A class of projection neurons in the cerebellum called Purkinje cells normally have very branched dendrites receiving neuronal input signals. These dendrite “trees” are stunted when the researchers remove TrkC receptors sparsely from just a few single Purkinje cells, which then have dendrites with fewer and shorter branches. In contrast, when they remove TrkC from all Purkinje cells, the dendrite trees look normal again. The authors therefore hypothesize that there is a competitive mechanism at play, in which the shape of the dendrite tree depends on relative differences in TrkC signaling between Purkinje cell neighbors. This would explain why we see defects when Neurotrophin signaling is reduced in some cells, but not when it is reduced in all cells. In further experiments, they show that the NT-3 signal is produced by granule cells, which send inputs to the dendrites of Purkinje cells. When the authors remove the NT-3 signal from all granule cells and at the same time remove the TrkC receptor from single Purkinje cells, the dendrite trees look normal. This is different from the stunted trees seen when only removing the TrkC receptor from individual Purkinje cells.

The results suggest that NT-3 from granule cells is necessary for dendrite shape in Purkinje cells, through a competitive mechanism that depends on the TrkC receptor. Differences in NT-3/TrkC signaling between Purkinje cells affect dendrite shape: cells with lower TrkC levels have stunted dendrite trees, while cells with higher TrkC levels have long, branched dendrites.

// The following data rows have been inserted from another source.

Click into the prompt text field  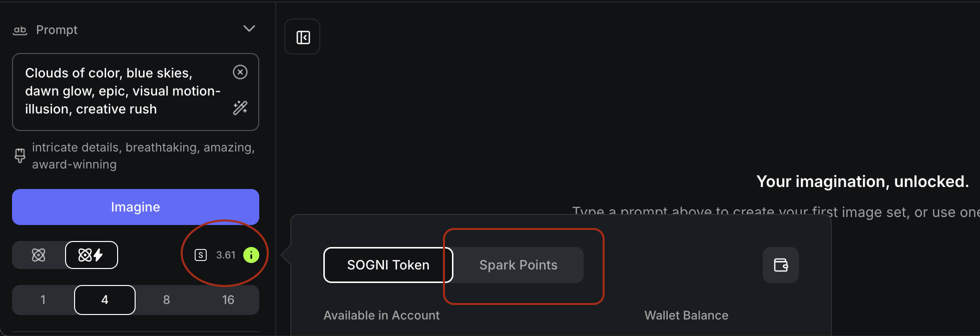[x=123, y=92]
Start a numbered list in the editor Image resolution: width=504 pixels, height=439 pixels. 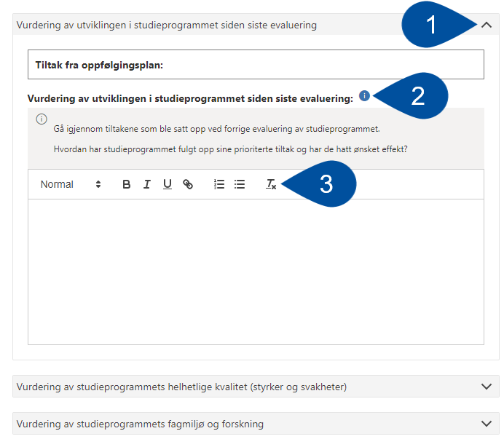219,185
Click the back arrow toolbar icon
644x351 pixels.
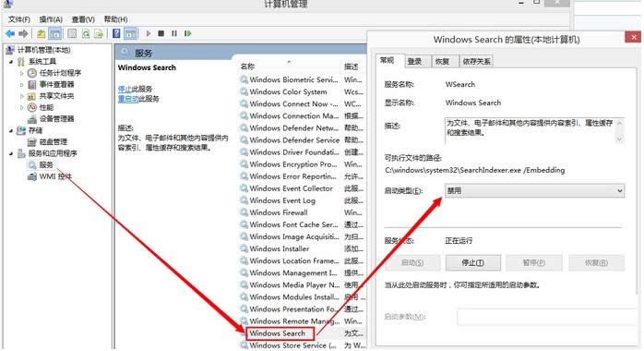[x=10, y=33]
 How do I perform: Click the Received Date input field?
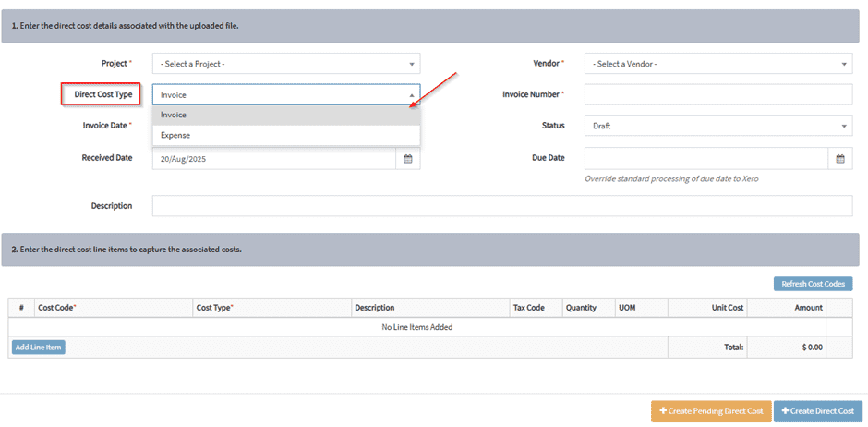275,159
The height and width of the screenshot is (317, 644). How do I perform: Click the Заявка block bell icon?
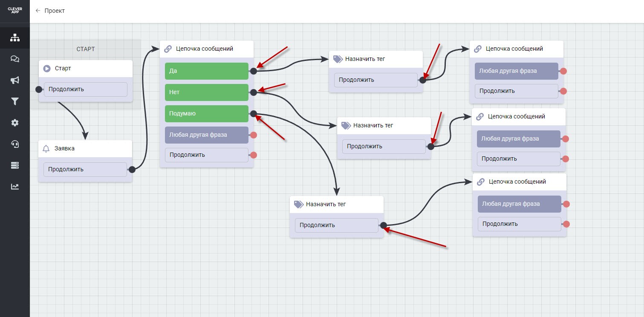pos(46,149)
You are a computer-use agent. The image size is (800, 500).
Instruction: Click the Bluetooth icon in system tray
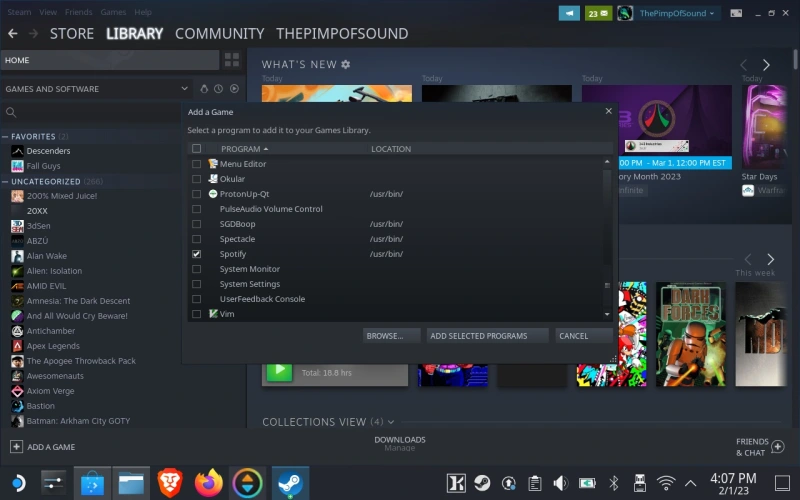point(614,483)
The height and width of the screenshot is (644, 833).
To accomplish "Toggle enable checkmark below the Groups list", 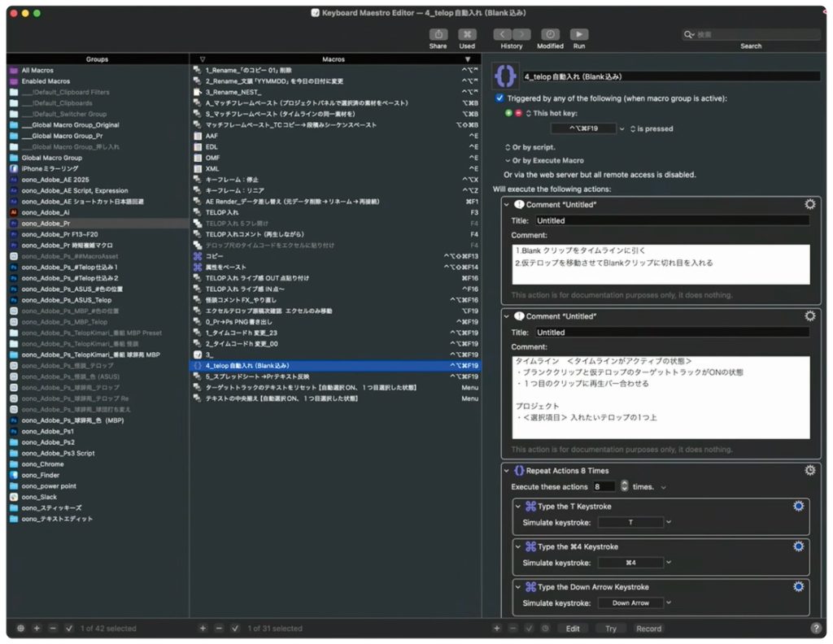I will (69, 629).
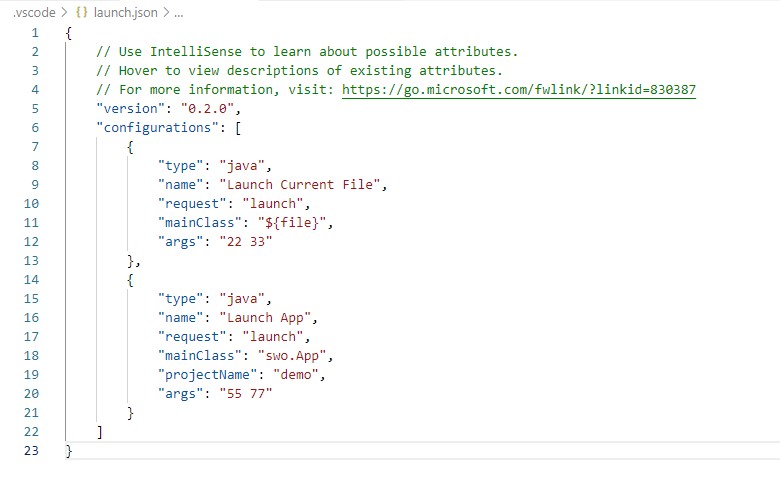
Task: Open the .vscode folder breadcrumb
Action: (x=34, y=13)
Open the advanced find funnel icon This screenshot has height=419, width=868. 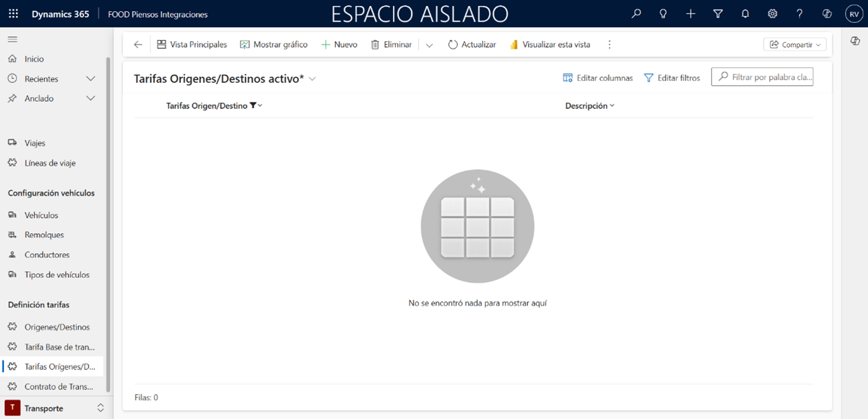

Joo, Hippenmeyer and Luo thus uncover a new role for neurotrophins in the wiring of the brain. This role is analogous to the classic neurotrophic theory stating that axons compete for neurotrophic factors from target tissues that retrogradely support axon growth. The new findings suggest that growing dendrites require neurotrophic factors from their presynaptic partners for competitive dendrite growth and branching.